Exercise: Nothing but the lines from the top of the following entries through the line with "Politique de témoins (238, 2564)" should be printed, exactly as they are.

Dataset entries:
<<<<
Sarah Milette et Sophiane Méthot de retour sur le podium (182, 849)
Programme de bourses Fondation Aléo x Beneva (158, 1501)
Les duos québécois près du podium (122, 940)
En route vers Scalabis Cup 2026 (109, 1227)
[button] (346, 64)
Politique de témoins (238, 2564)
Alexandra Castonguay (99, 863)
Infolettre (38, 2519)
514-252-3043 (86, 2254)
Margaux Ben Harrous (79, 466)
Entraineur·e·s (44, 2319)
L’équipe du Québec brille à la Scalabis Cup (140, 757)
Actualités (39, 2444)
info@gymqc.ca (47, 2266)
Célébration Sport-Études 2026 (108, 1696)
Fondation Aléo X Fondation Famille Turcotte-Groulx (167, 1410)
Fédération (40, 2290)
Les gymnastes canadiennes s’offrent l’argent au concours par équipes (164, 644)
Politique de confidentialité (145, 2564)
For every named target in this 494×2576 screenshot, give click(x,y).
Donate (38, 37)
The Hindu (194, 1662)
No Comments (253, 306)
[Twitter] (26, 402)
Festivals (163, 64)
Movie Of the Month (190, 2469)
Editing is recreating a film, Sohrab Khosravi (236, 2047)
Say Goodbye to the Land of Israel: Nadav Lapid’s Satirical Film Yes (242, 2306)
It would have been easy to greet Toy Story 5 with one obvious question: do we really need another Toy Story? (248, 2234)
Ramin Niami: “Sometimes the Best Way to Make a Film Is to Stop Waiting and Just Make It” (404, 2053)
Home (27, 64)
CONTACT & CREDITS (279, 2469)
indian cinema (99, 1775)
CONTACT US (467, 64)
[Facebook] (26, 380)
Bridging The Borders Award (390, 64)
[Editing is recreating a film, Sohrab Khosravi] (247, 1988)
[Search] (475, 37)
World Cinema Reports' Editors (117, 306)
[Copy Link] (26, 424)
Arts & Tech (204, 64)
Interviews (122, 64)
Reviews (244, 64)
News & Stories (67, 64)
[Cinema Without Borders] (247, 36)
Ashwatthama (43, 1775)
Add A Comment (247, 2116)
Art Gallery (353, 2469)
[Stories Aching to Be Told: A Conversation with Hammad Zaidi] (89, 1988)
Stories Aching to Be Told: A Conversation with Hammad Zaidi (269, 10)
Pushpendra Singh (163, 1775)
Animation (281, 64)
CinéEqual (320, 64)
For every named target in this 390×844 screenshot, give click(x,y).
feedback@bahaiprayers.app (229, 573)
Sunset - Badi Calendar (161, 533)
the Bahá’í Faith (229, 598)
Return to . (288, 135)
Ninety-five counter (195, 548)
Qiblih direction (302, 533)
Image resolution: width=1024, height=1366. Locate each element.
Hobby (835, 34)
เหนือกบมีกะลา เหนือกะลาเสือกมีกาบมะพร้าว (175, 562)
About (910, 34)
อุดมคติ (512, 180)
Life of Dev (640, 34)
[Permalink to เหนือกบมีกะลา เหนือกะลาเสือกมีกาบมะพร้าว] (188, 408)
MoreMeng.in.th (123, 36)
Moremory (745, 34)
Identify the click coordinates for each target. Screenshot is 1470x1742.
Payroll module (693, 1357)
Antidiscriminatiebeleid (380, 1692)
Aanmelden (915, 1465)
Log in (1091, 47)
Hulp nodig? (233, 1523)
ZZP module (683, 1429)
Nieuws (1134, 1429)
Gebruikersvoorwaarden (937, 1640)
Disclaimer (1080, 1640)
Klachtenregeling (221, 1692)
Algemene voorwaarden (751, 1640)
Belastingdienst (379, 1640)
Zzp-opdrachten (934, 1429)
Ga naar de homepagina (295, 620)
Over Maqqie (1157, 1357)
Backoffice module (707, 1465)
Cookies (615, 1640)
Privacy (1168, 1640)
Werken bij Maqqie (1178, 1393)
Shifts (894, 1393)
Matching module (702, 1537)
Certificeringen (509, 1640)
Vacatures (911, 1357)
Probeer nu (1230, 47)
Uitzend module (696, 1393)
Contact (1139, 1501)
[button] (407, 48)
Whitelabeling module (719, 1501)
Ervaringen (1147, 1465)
>>>>
Answer to the problem:
Sarah Milette et Sophiane Méthot de retour sur le podium (182, 849)
Programme de bourses Fondation Aléo x Beneva (158, 1501)
Les duos québécois près du podium (122, 940)
En route vers Scalabis Cup 2026 (109, 1227)
[button] (346, 64)
Politique de témoins (238, 2564)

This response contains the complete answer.